■ **EXTRAIT**
○ ○ ○ ○ ○

La Canadian Opera Company (COC), en coproduction avec le Centre national des arts à Ottawa, revisite un chapitre important et controversé de l’histoire du Canada avec Louis Riel, l’opéra en trois actes du compositeur canadien Harry Somers (1925-1999), dont les livrets anglais et français sont respectivement attribuables à Mavor Moore et Jacques Languirand.

Cet opéra épique sera à Toronto à compter de ce mercredi 20 avril au Four Seasons Centre for the Performing Arts.

Crée en 1967 dans les cadre des célébrations du Centenaire de la fédération canadienne, Louis Riel compte 18 scènes et couvre 16 années de la vie de cet enseignant manitobain, héros métis de deux mouvements de résistance, d’abord à la rivière Rouge (futur Manitoba) en 1869-1870, puis à Batoche (Saskatchewan) entre 1884 et 1885,  jusqu’à son procès et sa mise à mort par pendaison, en 1885, à Régina. L’opéra offre aussi une dramatisation des machinations politiques d’Ottawa qui ont mené aux actions de Louis Riel, et à nombre de confrontations entre lui, ses ennemis, ses amis et sa famille.

○ ○ ○ ○ ○

■ **TRAVAIL À FAIRE**
- A) Reprenez toutes les lignes des entrées ci-dessous, texte compris, en remettant à l'échelle les coordonnées données en réponse : multipliez chacune par 1,15 et arrondissez-la à l'entier le plus proche, les demis vers le haut.
- B) Poursuivez l'extrait sur l'opéra Louis Riel à partir de sa dernière phrase.

○ ○ ○ ○ ○

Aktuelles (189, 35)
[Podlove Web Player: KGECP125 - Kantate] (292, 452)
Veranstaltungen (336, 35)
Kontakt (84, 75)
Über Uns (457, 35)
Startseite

○ ○ ○ ○ ○

■ **CORRIGÉ DE L'EXERCICE**
- A)
Aktuelles (217, 40)
[Podlove Web Player: KGECP125 - Kantate] (336, 520)
Veranstaltungen (386, 40)
Kontakt (97, 86)
Über Uns (526, 40)
Startseite

- B)
50 ans plus tard, pour souligner le 150e, et alors que le pays vit une période importante de Vérité et de Réconciliation avec les peuples des Premières Nations, le directeur artistique de la COC, Peter Hinton, veut mettre en lumière le chemin parcouru dans les relations entre le Canada et les communautés autochtones, et celui qui reste encore à parcourir.

Choeur autochtone

Pour recréer l’histoire sans en occulter les faits, Hinton a choisi de créer un chœur silencieux, constitué d’hommes et de femmes autochtones, pour représenter l’Assemblée de la Terre (Land Assembly). Ce chœur sans voix se déplace et se modifie en réponse à l’action sur scène et symbolise la nation autochtone directement touchée par les victoires et les défaites de Louis Riel. À la tête de cette assemblée et jouant le rôle d’un activiste, on retrouvera le célèbre acteur, homme de théâtre et directeur artistique Cole Alvis, un Métis-Irlandais des monts Turtle au Manitoba.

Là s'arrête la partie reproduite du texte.